(Beginning of Supplied material)

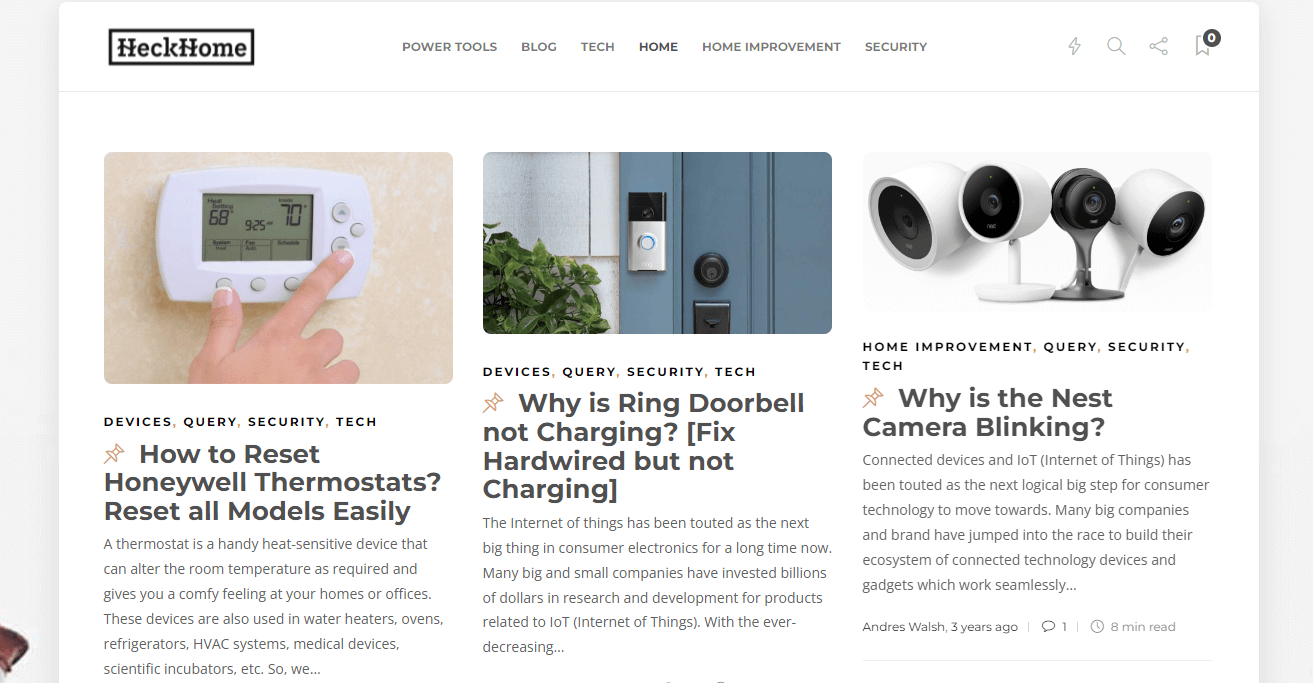Click the HeckHome logo
The height and width of the screenshot is (683, 1313).
[x=181, y=47]
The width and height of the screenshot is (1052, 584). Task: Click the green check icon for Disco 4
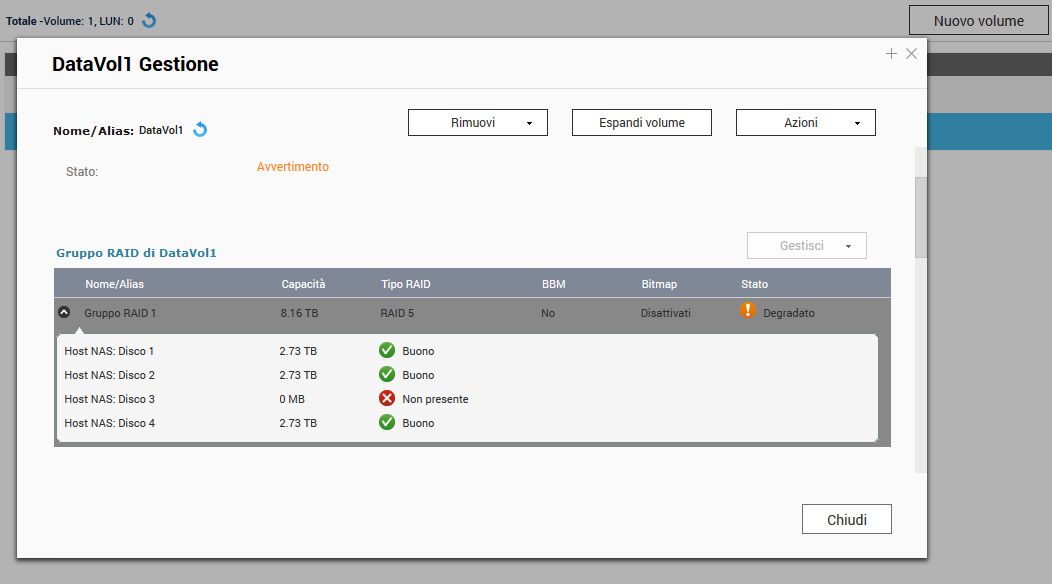tap(387, 422)
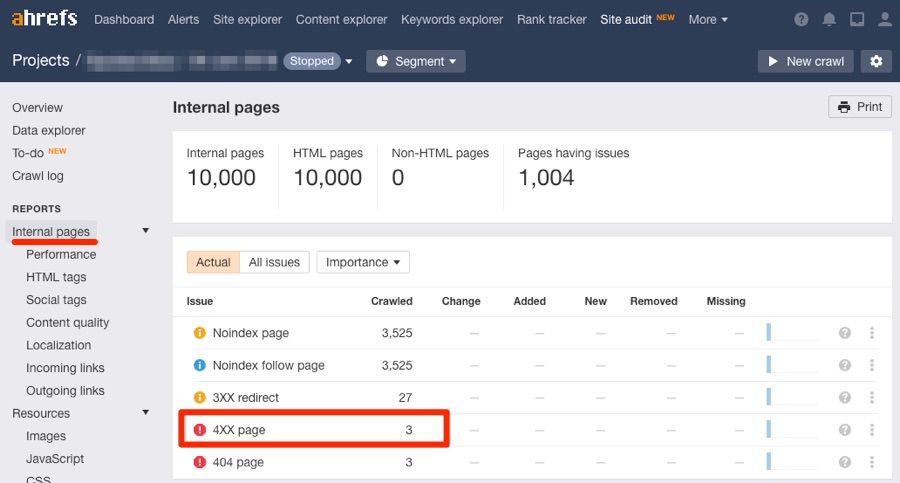
Task: Switch to the Actual issues toggle
Action: [x=213, y=262]
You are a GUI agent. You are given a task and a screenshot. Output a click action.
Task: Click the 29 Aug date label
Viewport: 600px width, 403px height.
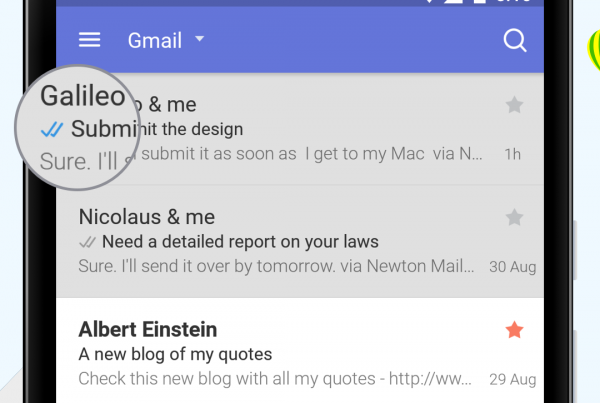(513, 379)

(End of Supplied material)

Counting the line with "Task: Click the 29 Aug date label" and the last line of the data above, transcribe those two lines and every line between them exactly, without the pictures.

- Solution
Task: Click the 29 Aug date label
Viewport: 600px width, 403px height.
(513, 379)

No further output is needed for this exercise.